O presidente interino do Peru, José María Balcázar, 83 anos, filiado ao partido de esquerda Peru Libre, foi convocado pelo Segundo Juizado Penal Unipessoal de Chiclayo para responder a uma acusação de apropriação indébita em audiência marcada para junho.
Balcázar assumiu a chefia do Executivo na quarta-feira, 18 de fevereiro, após a destituição de José Jerí. A denúncia refere-se ao período de 2019 a 2020, quando ele presidia o Colégio de Advogados de Lambayeque (ICAL).

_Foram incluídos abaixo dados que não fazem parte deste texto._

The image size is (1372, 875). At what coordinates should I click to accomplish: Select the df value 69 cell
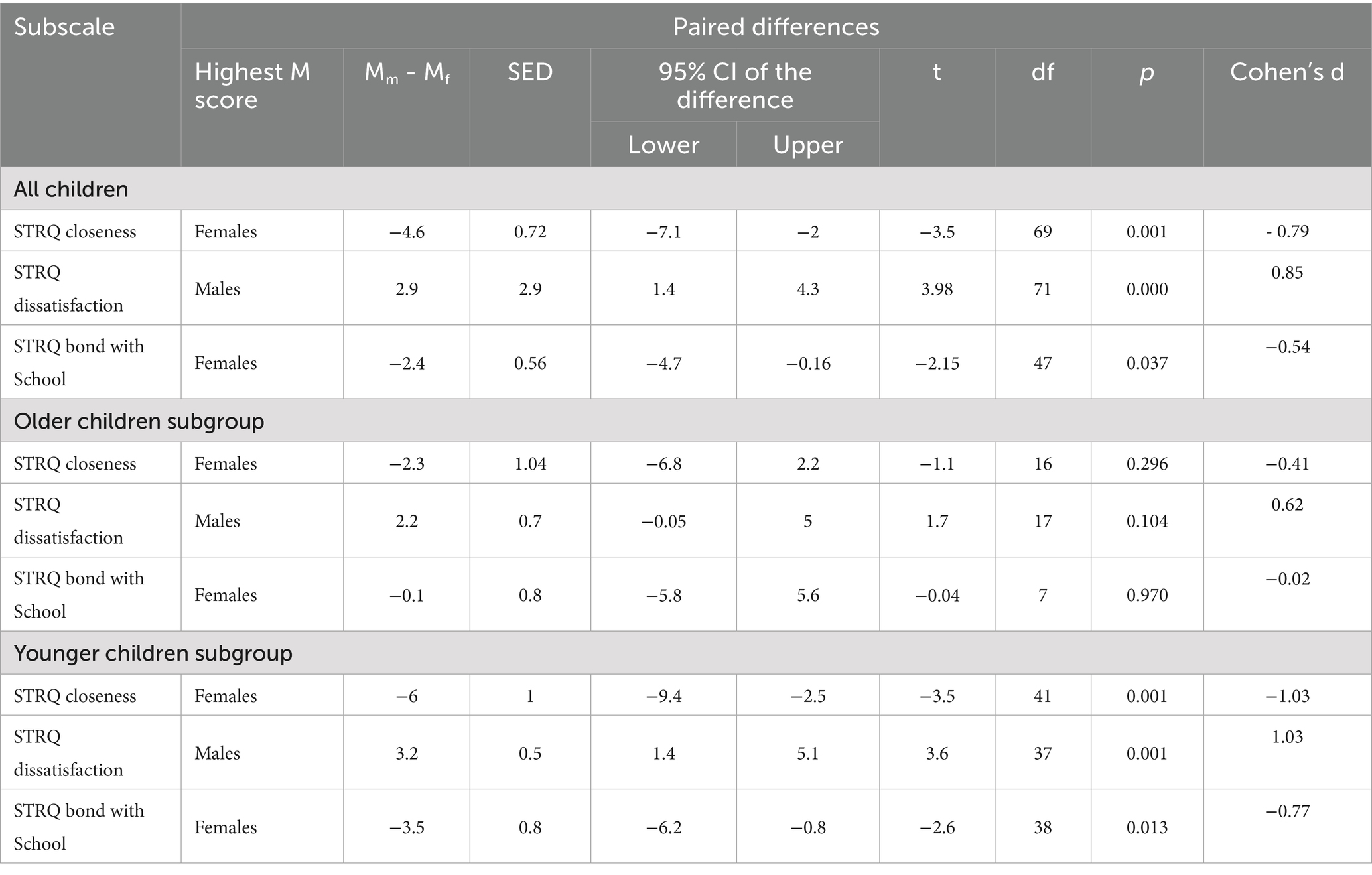point(1042,232)
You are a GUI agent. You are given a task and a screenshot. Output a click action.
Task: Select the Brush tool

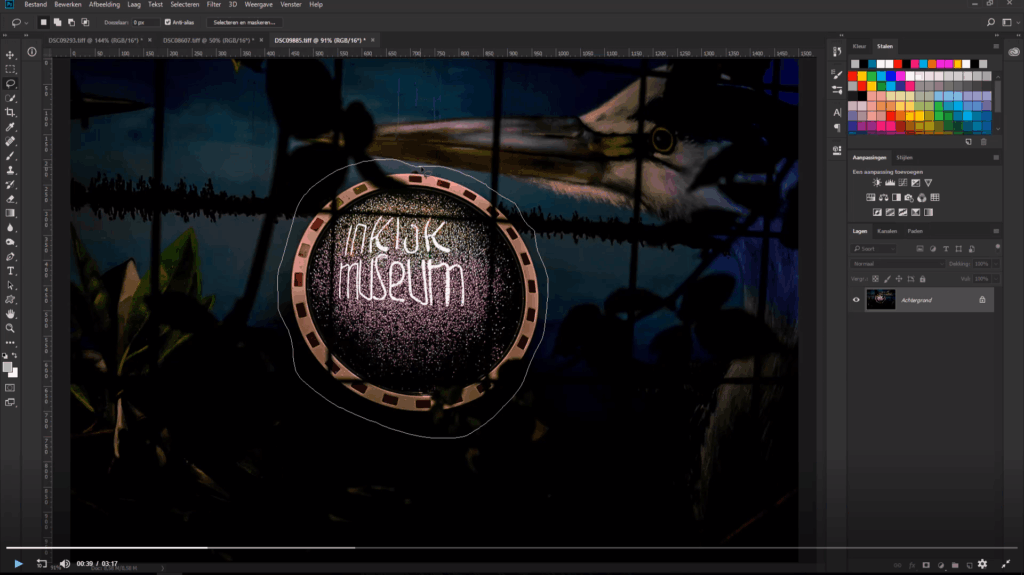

Segundo o Ministério Público, valores arrecadados pela entidade não foram devidamente registrados nem tiveram prestação de contas, e parte dos recursos teria sido transferida para contas pessoais do então dirigente.

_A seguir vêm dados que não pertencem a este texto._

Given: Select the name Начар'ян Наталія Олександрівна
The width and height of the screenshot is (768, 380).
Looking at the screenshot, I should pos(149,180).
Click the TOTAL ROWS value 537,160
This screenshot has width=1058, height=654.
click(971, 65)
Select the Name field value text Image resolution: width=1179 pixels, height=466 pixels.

A acusação formal foi apresentada em novembro de 2023, com pedido de pena não especificada publicamente e reparação civil estimada em cerca de 770 mil soles (entre US$ 200 mil e US$ 300 mil). Caso o mandatário não compareça à audiência sem justificativa, o tribunal poderá declará-lo réu contumaz, permitindo a continuidade do processo e a emissão de eventual ordem de captura.
Histórico de controvérsias
O novo presidente interino acumula outros episódios polêmicos. Em 2011, foi destituído do cargo de juiz da Suprema Corte pelo Conselho Nacional da Magistratura, que apontou “graves problemas” no exercício de suas funções. Em 2022, foi expulso do Colégio de Advogados de Lambayeque por violações de natureza ética, civil e penal.
Em 2023, durante debate parlamentar sobre a proibição do casamento infantil, Balcázar declarou que “relações sexuais precoces” contribuiriam para o desenvolvimento psicológico futuro da mulher. Organizações de direitos humanos repudiaram a fala, classificando-a como justificativa para violência sexual contra meninas e adolescentes.
Mandato curto até julho
Balcázar permanecerá na Presidência até o fim de julho, quando deverá tomar posse o vencedor da eleição marcada para 12 de abril. Ele é o oitavo presidente peruano desde 2016, reflexo da crise política que se arrasta no país.